Restaurant information
- Established: 2005
- Location: 131 Las Vegas Blvd S, Las Vegas, Nevada
- Reservations: Yes
- Other locations: Macau
- Website: https://www.wynnlasvegas.com/dining/fine-dining/sw-steakhouse

= SW Steakhouse =

SW Steakhouse is a “reimagined” traditional steakhouse restaurant at Wynn Las Vegas on the Las Vegas Strip, overlooking the Lake of Dreams. Opened at  Wynn Las Vegas in 2005, the restaurant is noted for unique steaks and caviar service. 2008 James Beard Foundation Award semifinalist Mark LoRusso serves as executive chef. A sister restaurant at Wynn Palace, Macau, opened in 2017; it is a Michelin Guide selection.

== History ==

=== Las Vegas ===
SW Steakhouse opened at Wynn Las Vegas’s grand opening in May 2005. Along with Wing Lei, it is one of the original restaurants still operating within the resort. Mark LoRusso was named executive chef in 2021, following stints as executive chef at Botero, Tableau, and Michael Mina’s Aqua. He previously worked alongside Thomas Keller at Checkers Hotel.

=== Macau ===
In Macau, SW Steakhouse at Wynn Palace opened in 2017. Executive chef Helder Sequeira Amaral of Portugal leads the restaurant.

== Design ==
The restaurant at Wynn Las Vegas overlooks the Lake of Dreams, with outdoor terraced dining available. SW Steakhouse was last renovated in 2025. The restaurant’s refresh, led by Wynn Design & Development, was described as "warm and sophisticated" in its allusions to the refinement of a vintage ocean liner; a review notes the unique indoor-outdoor feel, and remark that "it's easy to be hypnotized by the 90-foot waterfall." The updated bar includes circular alabaster rings and counter-height tables and the restaurant continues Wynn's curated art program.

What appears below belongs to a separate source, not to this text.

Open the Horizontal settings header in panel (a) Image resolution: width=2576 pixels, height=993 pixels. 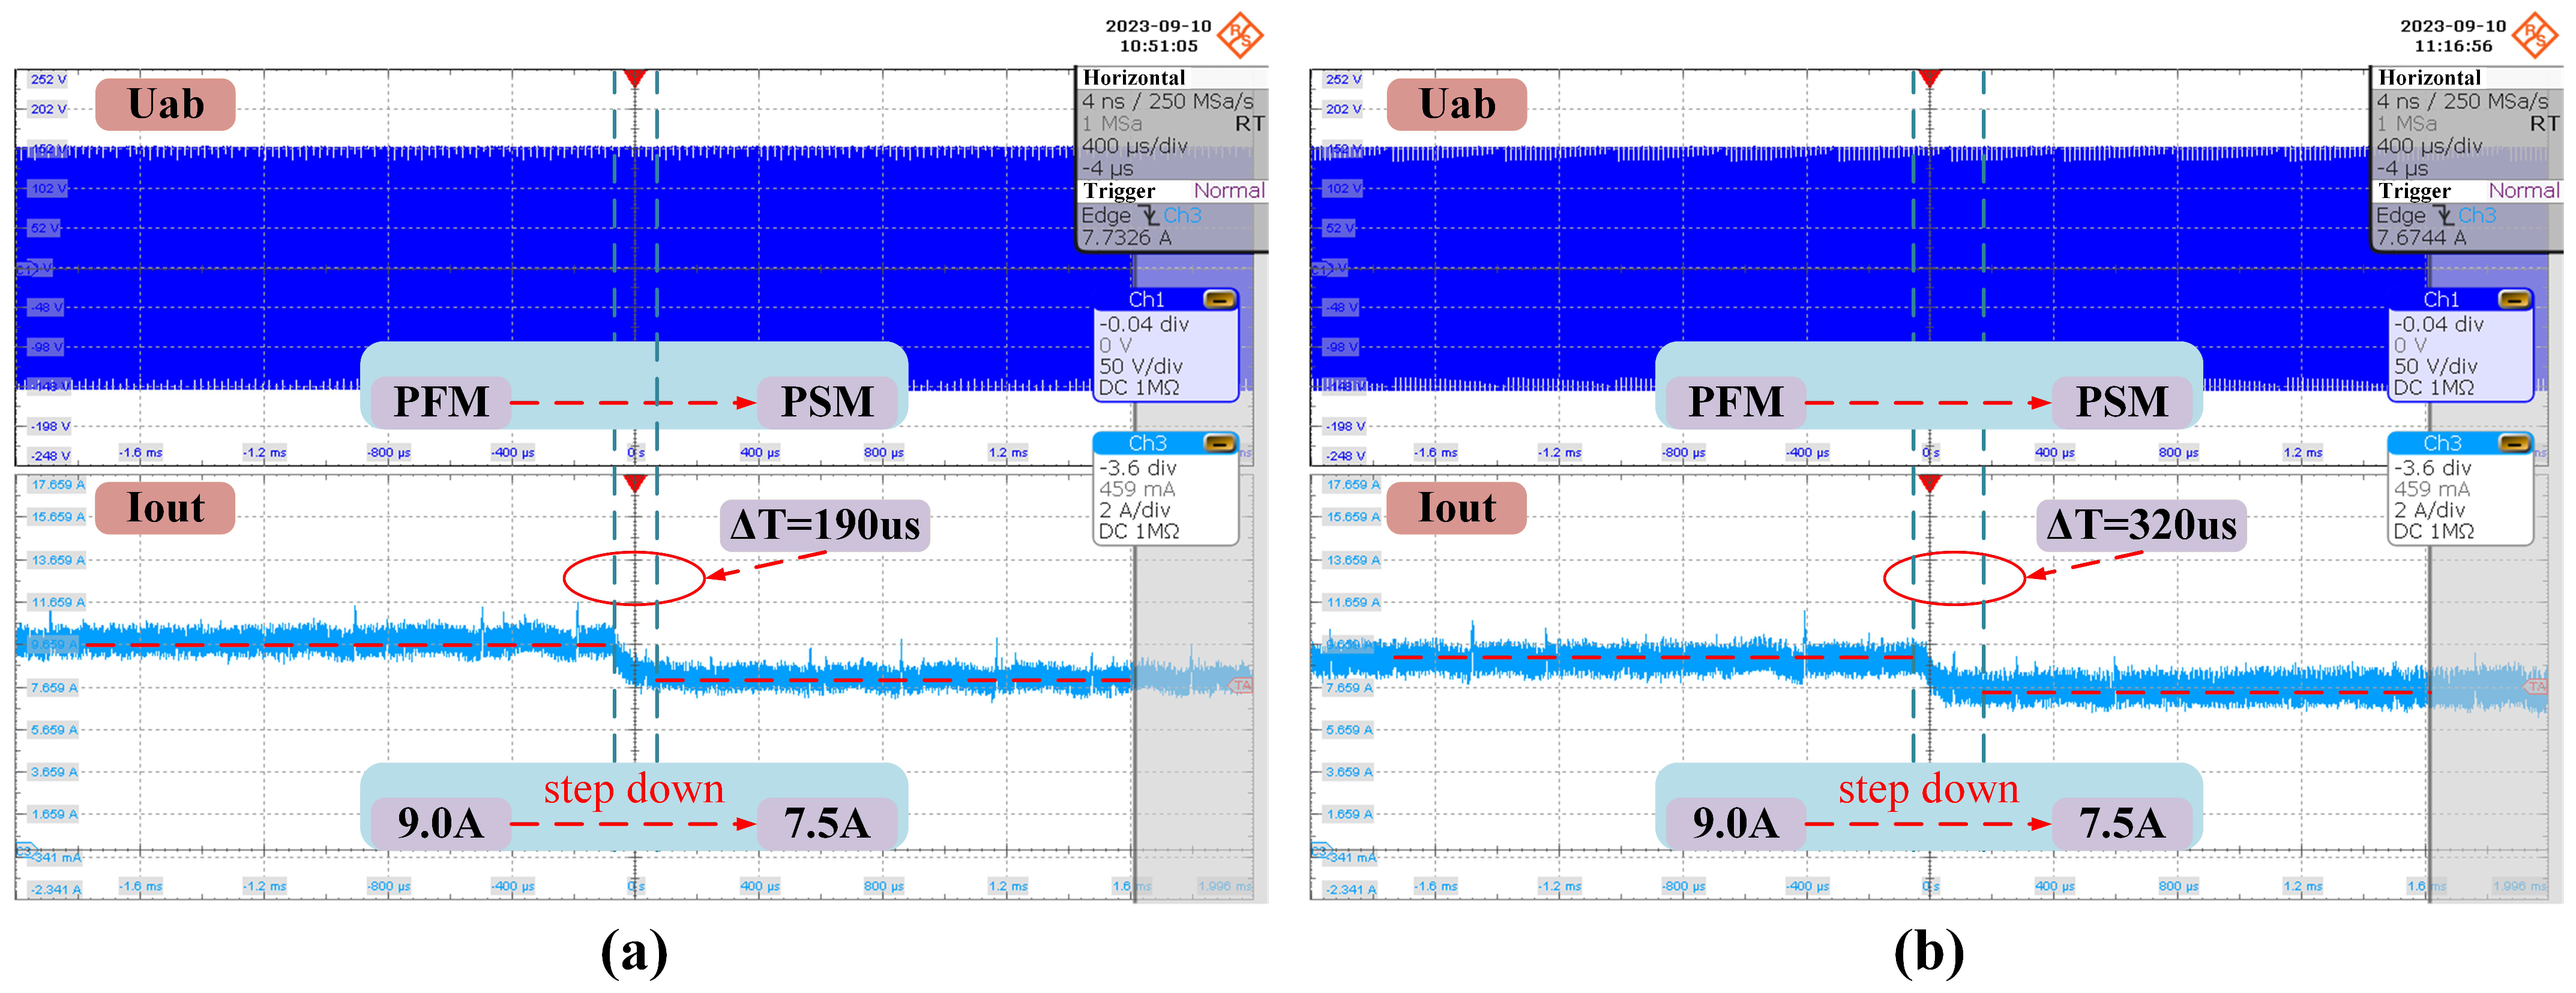[1134, 78]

The outdoor seating overlooks the Lake of Dreams evening entertainment.

== Cuisine ==
In 2025, Las Vegas’s SW Steakhouse began sourcing "Yonezawa Gyu Oguni beef from the Watanabe Farm in the Yamagata Prefecture." Chowhound also notes that SW Steakhouse "also offers Hokkaido Snow beef from the Tomakomai Prefecture and a carefully curated selection of American Wagyu from farms in Idaho and Wyoming." A review notes that SW Steakhouse's "Japanese Wagyu offerings are among the most refined in the city."

In Las Vegas, Conde Nast notes that "all the heavy-hitting wine regions" are represented in the wine list, and that the cocktail menu consists of "classics like martinis, Manhattans, and other whiskey concoctions."

== Reception ==
Wynn Las Vegas’s SW Steakhouse has received 4 stars from the Forbes Travel Guide every year consecutively since 2014.

In Las Vegas, Chowhound "raves about the exclusive Wagyu, Chef Mark LoRusso's other incredible dishes, and the sophisticated and modern yet warm and welcoming atmosphere."  Neon notes the bread as a highlight. SW Steakhouse at Wynn has been named to lists of the most romantic restaurants in Las Vegas, best steakhouses in the Las Vegas Valley, toughest reservations on the Strip, and highest grossing restaurants in the United States.

The Wynn Palace Cotai outpost "brings quality meat and seafood along with a side of unorthodox cabaret," according to Forbes Travel Guide.